2025-11-10T02:59:44.540641

A Characterization of Semi-Involutory MDS Matrices

Chatterjee, Laha
In symmetric cryptography, maximum distance separable (MDS) matrices with computationally simple inverses have wide applications. Many block ciphers like AES, SQUARE, SHARK, and hash functions like PHOTON use an MDS matrix in the diffusion layer. In this article, we first characterize all $3 \times 3$ irreducible semi-involutory matrices over the finite field of characteristic $2$. Using this matrix characterization, we provide a necessary and sufficient condition to construct MDS semi-involutory matrices using only their diagonal entries and the entries of an associated diagonal matrix. Finally, we count the number of $3 \times 3$ semi-involutory MDS matrices over any finite field of characteristic $2$.
academic

A Characterization of Semi-Involutory MDS Matrices

Basic Information

  • Paper ID: 2406.12842
  • Title: A Characterization of Semi-Involutory MDS Matrices
  • Authors: Tapas Chatterjee (Indian Institute of Technology Ropar), Ayantika Laha (Indian Institute of Technology Ropar)
  • Classification: cs.CR (Cryptography and Security)
  • Publication Date: January 1, 2025 (v2 version)
  • Paper Link: https://arxiv.org/abs/2406.12842

Abstract

In symmetric cryptography, Maximum Distance Separable (MDS) matrices with computationally simple inverse matrices have widespread applications. Many block ciphers such as AES, SQUARE, SHARK, and hash functions such as PHOTON employ MDS matrices in their diffusion layers. This paper first characterizes all 3×3 irreducible semi-involutory matrices over finite fields of characteristic 2. Based on this matrix characterization, we provide necessary and sufficient conditions for constructing MDS semi-involutory matrices using only diagonal elements and associated diagonal matrix elements. Finally, we compute the number of 3×3 semi-involutory MDS matrices over arbitrary finite fields of characteristic 2.
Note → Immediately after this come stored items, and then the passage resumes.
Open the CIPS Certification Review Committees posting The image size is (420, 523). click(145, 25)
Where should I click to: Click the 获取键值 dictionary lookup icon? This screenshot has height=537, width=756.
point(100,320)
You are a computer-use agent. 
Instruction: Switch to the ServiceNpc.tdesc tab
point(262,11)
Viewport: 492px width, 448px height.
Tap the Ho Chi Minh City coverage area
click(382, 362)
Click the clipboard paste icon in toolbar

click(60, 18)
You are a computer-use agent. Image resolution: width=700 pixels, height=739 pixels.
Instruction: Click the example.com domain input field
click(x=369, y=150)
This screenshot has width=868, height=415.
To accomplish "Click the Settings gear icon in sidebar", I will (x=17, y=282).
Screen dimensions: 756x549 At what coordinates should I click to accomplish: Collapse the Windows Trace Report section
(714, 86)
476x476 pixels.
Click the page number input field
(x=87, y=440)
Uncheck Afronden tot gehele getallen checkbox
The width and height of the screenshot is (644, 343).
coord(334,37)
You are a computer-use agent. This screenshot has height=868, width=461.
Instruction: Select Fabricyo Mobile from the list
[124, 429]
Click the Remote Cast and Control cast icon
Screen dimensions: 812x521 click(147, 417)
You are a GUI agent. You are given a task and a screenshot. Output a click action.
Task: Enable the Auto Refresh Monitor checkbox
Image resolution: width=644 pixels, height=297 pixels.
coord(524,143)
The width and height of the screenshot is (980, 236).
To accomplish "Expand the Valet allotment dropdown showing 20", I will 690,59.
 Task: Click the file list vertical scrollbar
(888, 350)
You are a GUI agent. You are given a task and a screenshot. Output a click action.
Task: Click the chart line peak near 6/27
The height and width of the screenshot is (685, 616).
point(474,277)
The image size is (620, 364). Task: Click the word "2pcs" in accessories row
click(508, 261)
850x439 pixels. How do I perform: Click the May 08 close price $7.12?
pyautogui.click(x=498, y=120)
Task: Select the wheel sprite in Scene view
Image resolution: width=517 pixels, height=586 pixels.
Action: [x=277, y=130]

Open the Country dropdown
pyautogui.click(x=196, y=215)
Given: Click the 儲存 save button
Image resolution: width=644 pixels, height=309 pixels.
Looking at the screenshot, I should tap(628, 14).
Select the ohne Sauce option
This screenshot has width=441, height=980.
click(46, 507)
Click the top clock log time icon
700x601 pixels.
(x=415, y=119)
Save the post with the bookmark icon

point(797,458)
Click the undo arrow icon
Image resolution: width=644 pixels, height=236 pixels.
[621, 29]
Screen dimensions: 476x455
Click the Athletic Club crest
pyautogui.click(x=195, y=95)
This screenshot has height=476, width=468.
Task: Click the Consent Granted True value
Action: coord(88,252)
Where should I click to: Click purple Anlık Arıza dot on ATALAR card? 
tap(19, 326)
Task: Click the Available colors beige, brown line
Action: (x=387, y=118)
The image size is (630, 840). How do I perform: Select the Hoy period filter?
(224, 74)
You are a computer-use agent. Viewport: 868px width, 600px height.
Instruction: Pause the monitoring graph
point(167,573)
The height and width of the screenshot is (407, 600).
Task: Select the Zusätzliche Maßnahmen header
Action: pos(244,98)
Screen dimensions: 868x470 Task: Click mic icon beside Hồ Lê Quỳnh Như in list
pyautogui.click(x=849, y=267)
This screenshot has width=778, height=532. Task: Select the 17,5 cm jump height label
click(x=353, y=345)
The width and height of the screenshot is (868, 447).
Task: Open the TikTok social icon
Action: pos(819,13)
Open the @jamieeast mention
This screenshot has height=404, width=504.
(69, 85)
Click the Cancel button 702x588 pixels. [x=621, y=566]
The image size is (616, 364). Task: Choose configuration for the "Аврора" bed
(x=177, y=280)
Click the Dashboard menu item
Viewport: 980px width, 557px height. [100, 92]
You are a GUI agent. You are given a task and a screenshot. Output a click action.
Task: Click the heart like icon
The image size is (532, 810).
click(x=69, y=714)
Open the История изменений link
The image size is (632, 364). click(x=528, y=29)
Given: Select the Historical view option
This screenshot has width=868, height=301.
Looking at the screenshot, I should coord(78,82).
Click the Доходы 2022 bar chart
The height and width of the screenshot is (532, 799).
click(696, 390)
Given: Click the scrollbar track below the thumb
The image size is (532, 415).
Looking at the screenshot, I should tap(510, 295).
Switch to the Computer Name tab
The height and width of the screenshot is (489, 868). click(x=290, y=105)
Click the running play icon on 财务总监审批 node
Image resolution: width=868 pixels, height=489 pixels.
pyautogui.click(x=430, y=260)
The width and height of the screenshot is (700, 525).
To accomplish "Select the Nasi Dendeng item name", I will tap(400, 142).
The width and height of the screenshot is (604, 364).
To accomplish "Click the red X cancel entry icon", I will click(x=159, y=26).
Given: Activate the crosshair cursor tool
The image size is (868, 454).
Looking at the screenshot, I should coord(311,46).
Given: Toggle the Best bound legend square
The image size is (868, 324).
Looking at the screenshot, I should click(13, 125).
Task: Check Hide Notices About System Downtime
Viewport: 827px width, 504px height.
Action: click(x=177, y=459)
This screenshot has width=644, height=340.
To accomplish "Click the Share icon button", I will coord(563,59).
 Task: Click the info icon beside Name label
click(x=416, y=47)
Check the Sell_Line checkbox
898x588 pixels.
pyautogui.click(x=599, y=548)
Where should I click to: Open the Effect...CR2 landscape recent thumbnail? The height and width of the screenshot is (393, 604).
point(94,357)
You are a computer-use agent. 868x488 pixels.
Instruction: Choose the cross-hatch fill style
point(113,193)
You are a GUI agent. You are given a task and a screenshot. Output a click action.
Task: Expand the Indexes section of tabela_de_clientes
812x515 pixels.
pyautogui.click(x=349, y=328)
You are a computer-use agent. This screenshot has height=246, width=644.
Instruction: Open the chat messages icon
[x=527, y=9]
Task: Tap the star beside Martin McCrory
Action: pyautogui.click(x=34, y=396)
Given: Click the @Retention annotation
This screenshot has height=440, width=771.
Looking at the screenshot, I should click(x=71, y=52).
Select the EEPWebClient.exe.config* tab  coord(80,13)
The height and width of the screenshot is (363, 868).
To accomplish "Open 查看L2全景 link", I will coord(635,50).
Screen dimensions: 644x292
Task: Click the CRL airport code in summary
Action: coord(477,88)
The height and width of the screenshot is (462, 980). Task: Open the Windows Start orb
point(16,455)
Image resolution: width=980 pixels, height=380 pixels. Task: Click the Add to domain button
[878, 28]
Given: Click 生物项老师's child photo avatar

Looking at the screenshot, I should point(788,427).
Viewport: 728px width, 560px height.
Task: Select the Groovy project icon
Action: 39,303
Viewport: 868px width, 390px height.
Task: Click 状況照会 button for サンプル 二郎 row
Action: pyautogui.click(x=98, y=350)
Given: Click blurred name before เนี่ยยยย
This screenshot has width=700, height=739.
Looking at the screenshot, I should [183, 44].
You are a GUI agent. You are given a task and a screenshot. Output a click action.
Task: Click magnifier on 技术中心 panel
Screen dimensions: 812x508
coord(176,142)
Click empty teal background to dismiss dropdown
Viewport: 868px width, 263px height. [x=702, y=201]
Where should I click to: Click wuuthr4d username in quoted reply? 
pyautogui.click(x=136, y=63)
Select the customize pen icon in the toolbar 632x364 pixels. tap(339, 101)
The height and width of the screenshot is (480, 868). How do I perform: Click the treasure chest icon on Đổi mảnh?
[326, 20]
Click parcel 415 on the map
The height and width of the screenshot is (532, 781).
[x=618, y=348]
Research Background and Motivation

Problem Background

  1. Importance of Diffusion Layers: In symmetric cryptography, Shannon's concept of "confusion and diffusion" forms the foundation of cipher design. The diffusion layer conceals the relationship between ciphertext and plaintext, and MDS matrices provide perfect diffusion due to their maximum branch number.
  2. Computational Efficiency Requirements: In lightweight cryptography applications, MDS matrices must not only provide security but also enable efficient implementation of their inverse matrices. Involutory matrices (A² = I) have received considerable attention because their inverse matrices are themselves.
  3. Limitations of Existing Methods:
    • The search space for involutory MDS matrices is relatively limited
    • Involutory circulant matrices do not exist for certain dimensions
    • A broader class of matrices is needed to expand design choices

Research Motivation

This paper introduces semi-involutory matrices as a generalization of involutory matrices, defined as matrices for which there exist nonsingular diagonal matrices D₁ and D₂ such that M⁻¹ = D₁MD₂. This generalization significantly expands the class of matrices available for cryptographic design.

Core Contributions

  1. Theoretical Characterization: Complete characterization of the structure of all 3×3 irreducible semi-involutory matrices over finite fields of characteristic 2
  2. Construction Method: Provision of necessary and sufficient conditions for constructing 3×3 semi-involutory MDS matrices using only 6 parameters (3 diagonal elements + 3 associated diagonal matrix elements)
  3. Counting Results: Precise computation of the number of 3×3 semi-involutory MDS matrices over F₂ᵐ as (2ᵐ-1)⁵(2ᵐ-2)(2ᵐ-4)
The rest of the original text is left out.